Implementing Microsoft Azure cost optimization internally at Microsoft

Aug 28, 2023   |  

Microsoft Digital technical storiesOur Microsoft Digital Employee Experience (MDEE) team is aggressively pursuing Microsoft Azure cost optimization as part of our continuing effort to improve the efficiency and effectiveness of our enterprise Azure environment here at Microsoft and for our customers.

Adopting data-driven cost-optimization techniques, investing in central governance, and driving modernization efforts throughout our Microsoft Azure environment, makes it so our environment—one of the largest enterprise environments hosted in Azure—is a cost efficient blueprint that all customers can look to for lessons on how to lower their Azure costs.

We began our digital transformation journey in 2014 with the bold decision to migrate our on-premises infrastructure to Microsoft Azure so we could capture the benefits of a cloud-based platform—agility, elasticity, and scalability. Since then, our teams have progressively migrated and transformed our IT footprint to the largest cloud-based infrastructure in the world—we host more than 95 percent of our IT resources in Microsoft Azure.

The Microsoft Azure platform has expanded over the years with the addition of hundreds of services, dozens of regions, and innumerable improvements and new features. In tandem, we’ve increased our investment in Azure as our core destination for business solutions at Microsoft. As our Azure footprint has grown, so has the environment’s complexity, requiring us to optimize and control our Azure expenditures.

[Discover how we’re using Microsoft Azure to retire hundreds of physical branch-office servers. Explore building an agile and trusted SAP environment on Microsoft Azure. Unpack optimizing SAP for Microsoft Azure.]

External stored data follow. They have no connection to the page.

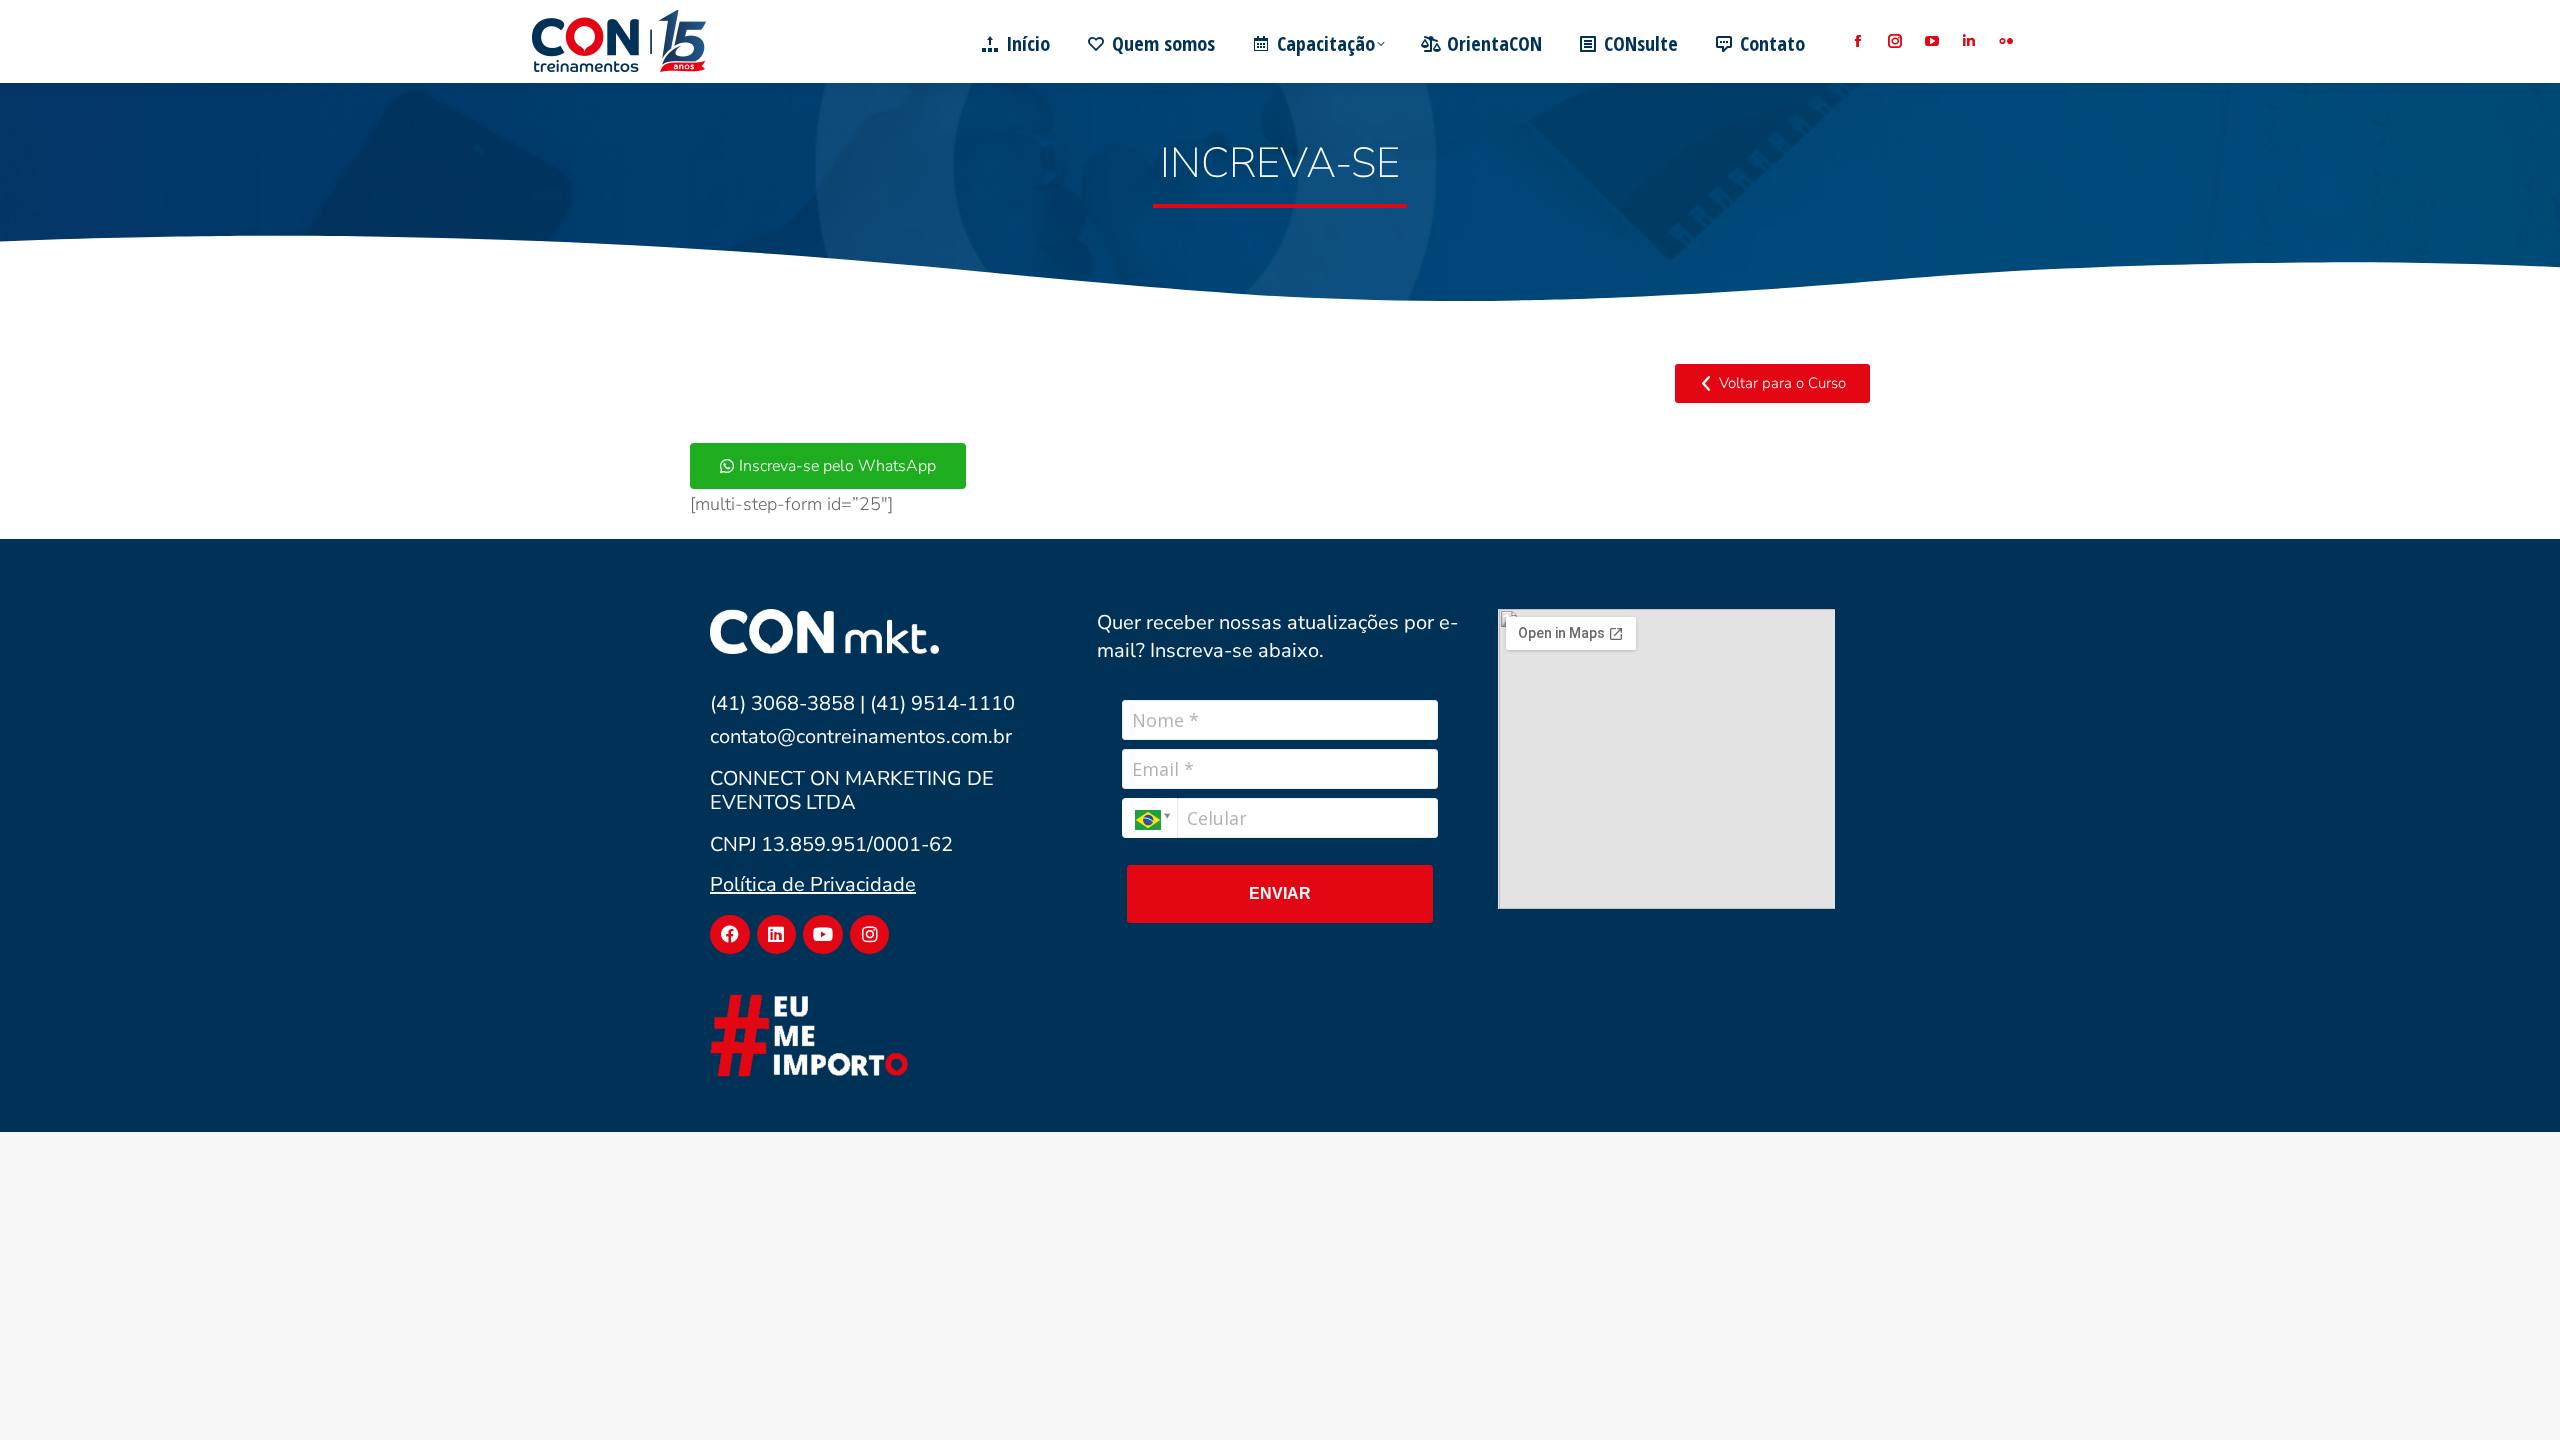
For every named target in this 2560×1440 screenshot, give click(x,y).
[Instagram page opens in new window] (1894, 41)
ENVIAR (1280, 893)
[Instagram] (870, 935)
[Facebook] (730, 935)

Optimizing Microsoft Azure cost internally at Microsoft

Our Microsoft Azure footprint follows the resource usage of a typical large-scale enterprise. In the past few years, our cost-optimization efforts have been more targeted as we attempted to minimize the rising total cost of ownership in Azure due to several factors, including increased migrations from on-premises and business growth. This focus on optimization instigated an investment in tools and data insights for cost optimization in Azure.

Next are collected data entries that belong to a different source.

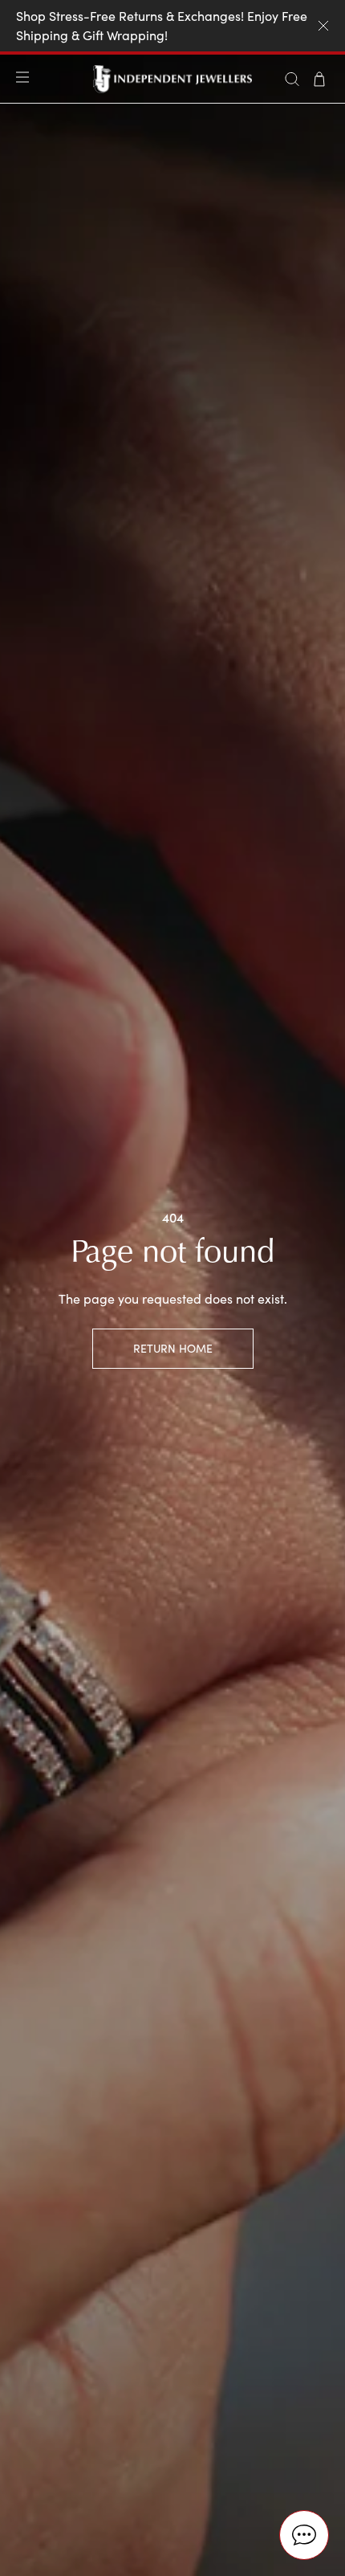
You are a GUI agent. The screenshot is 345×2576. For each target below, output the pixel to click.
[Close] (323, 25)
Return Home (173, 1348)
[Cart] (319, 79)
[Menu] (25, 78)
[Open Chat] (304, 2535)
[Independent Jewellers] (173, 79)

The built-in tools and data that Microsoft Azure provides form the core of our cost-optimization toolset. We derive all our cost-optimization tools and insights from data in Microsoft Azure Advisor, Microsoft Azure Cost Management and Billing, and Microsoft Azure Monitor. We’ve also implemented design optimizations based on modern Azure resource offerings. We extract recommendations from Azure Advisor across the different Azure service categories and push those recommendations into our IT service management system, where the services’ owners can track and manage the implementation of recommendations for their services.

Understanding holistic optimization

As the first and largest adopter of Microsoft Azure, we’ve developed best practices for engineering and maintenance in Azure that support not only cost optimization but also a comprehensive approach to capturing the benefits of cloud computing in Azure. We developed and refined the Microsoft Well-Architected Framework as a set of guiding tenets for Azure workload modernization and a standard for modern engineering in Azure. Cost optimization is one of five components in the Well-Architected Framework that work together to support an efficient and effective Azure footprint. The other pillars include reliability, security, operational excellence, and performance efficiency. Cost optimization in Azure isn’t only about reducing spending. In Azure’s pay-for-what-you-use model, using only the resources we need when we need them, in the most efficient way possible, is the critical first step toward optimization.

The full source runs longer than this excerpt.